Somnambule - Writing About Music

LJF: Rune Grammofon night
Susana & the Magical Orchestra, In The Country, Supersilent

Cargo, London, November 2006

It sometimes seems that the torrent of innovative releases coming out of Norway at the turn of the new millennium has slowed to a trickle, yet the country’s main labels including Jazzland, Smalltown Supersound (and its sibling Smalltown Superjazzz) are still busily recording new artists alongside their existing rosters. Likewise Rune Grammofon, which has released eight new albums this year alone. The artists responsible for two of those releases are playing tonight, joined by Supersilent, the much revered group responsible for the label’s debut release.

First on is Susanna And The Magical Orchestra. The winsome singer, sister of pianist Christian Wallumrod looks very much as if she’s stepped out of an Ingmar Bergman film. Her delivery, as per the two albums, seldom rises above a breathy murmur. Joined by Morten Qvenild, the one man Magical Orchestra, the duo make gentle, mournful music that’s an acquired taste that this writer has thus far failed to acquire. Qvenild returns to the stage for the next set as leader of In The Country. Drummer Pal Hausken and Qvenild are decked out in red and white cowboy shirts while bassist Roger Arntzen looks every inch the classical music school graduate. Together they play near headless jazz which is seemingly free to roam any fanciful which way it wants. They use this freedom to explore odd corners of would-be secret rooms to attractive effect.
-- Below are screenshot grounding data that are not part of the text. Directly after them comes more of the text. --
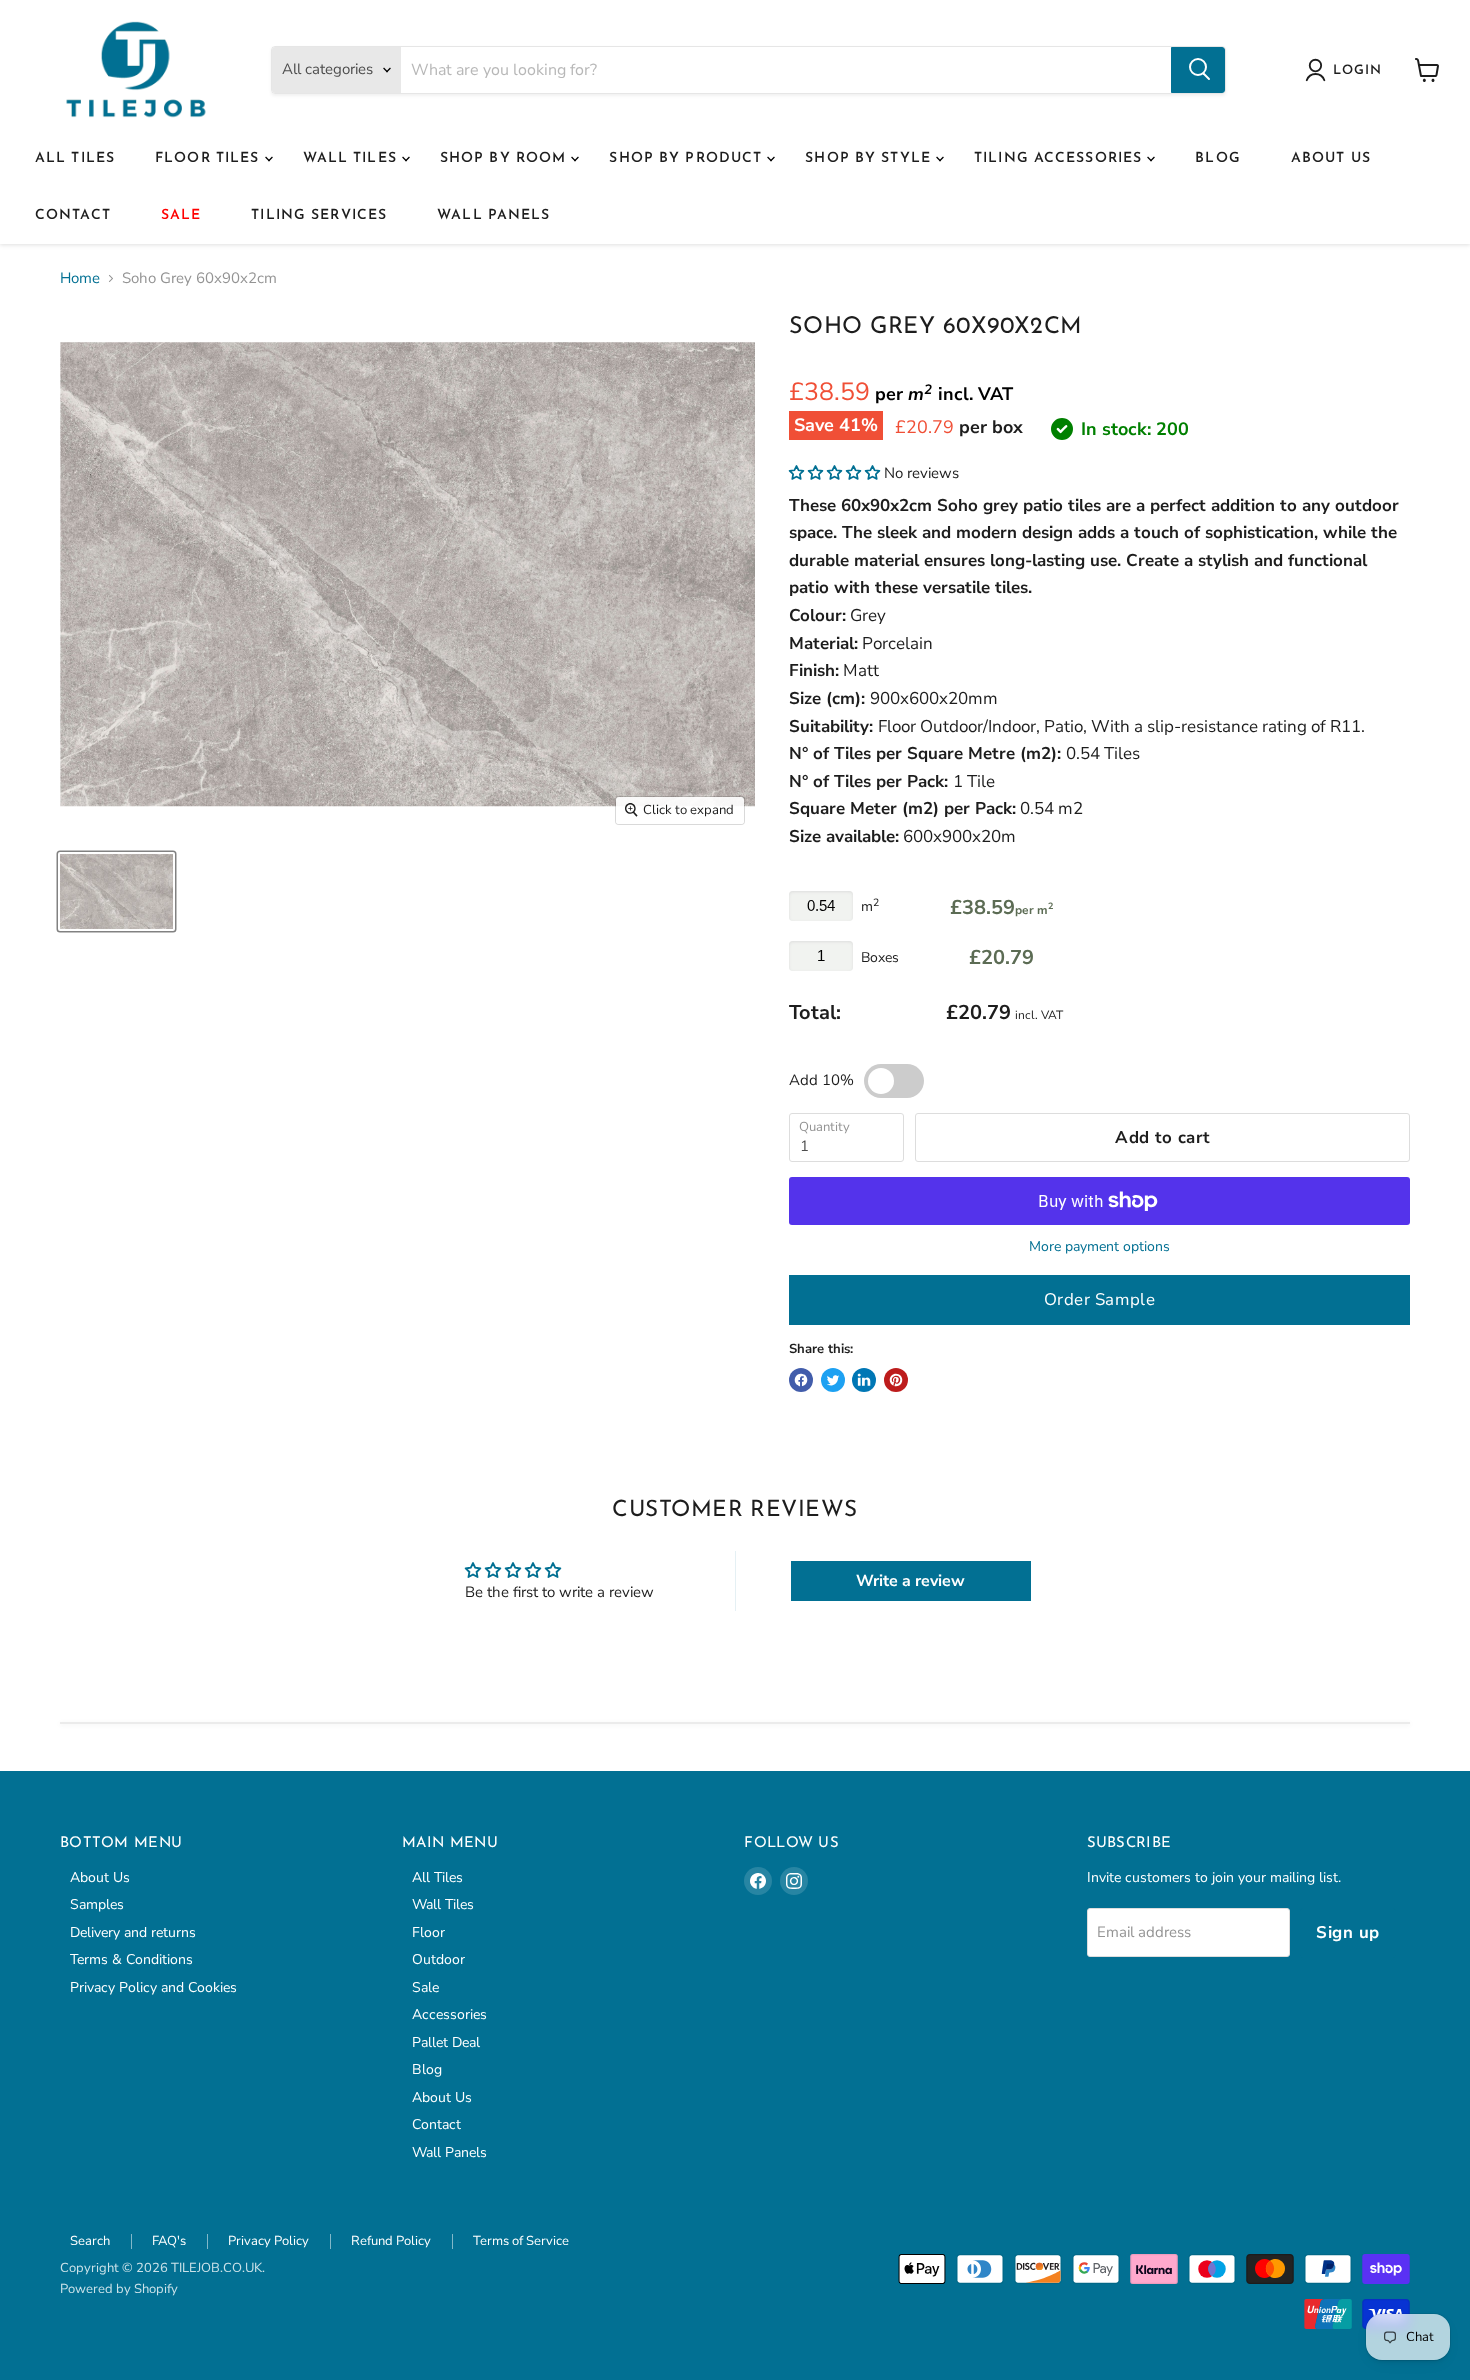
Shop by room (506, 158)
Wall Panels (493, 215)
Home (80, 278)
Supersilent take the stage last. The group, now almost a decade old, delivers a veritable onslaught of freely improvised sound alongside melodic passages of striking beauty. They play tonight – as always - with striking sincerity. Beginning with familiar, scattered knuckle thumps that gradually cohere into falling regal tones against a backdrop of eastern trills. As the music moves into bassier territories, the effect on this member of the audience is akin to occupying a berth deep in the hold of an ocean liner while depth charges explode arrhythmically at close quarters. Supersilent continue to navigate virgin waters with an untrammelled intensity. We follow gratefully in their wake.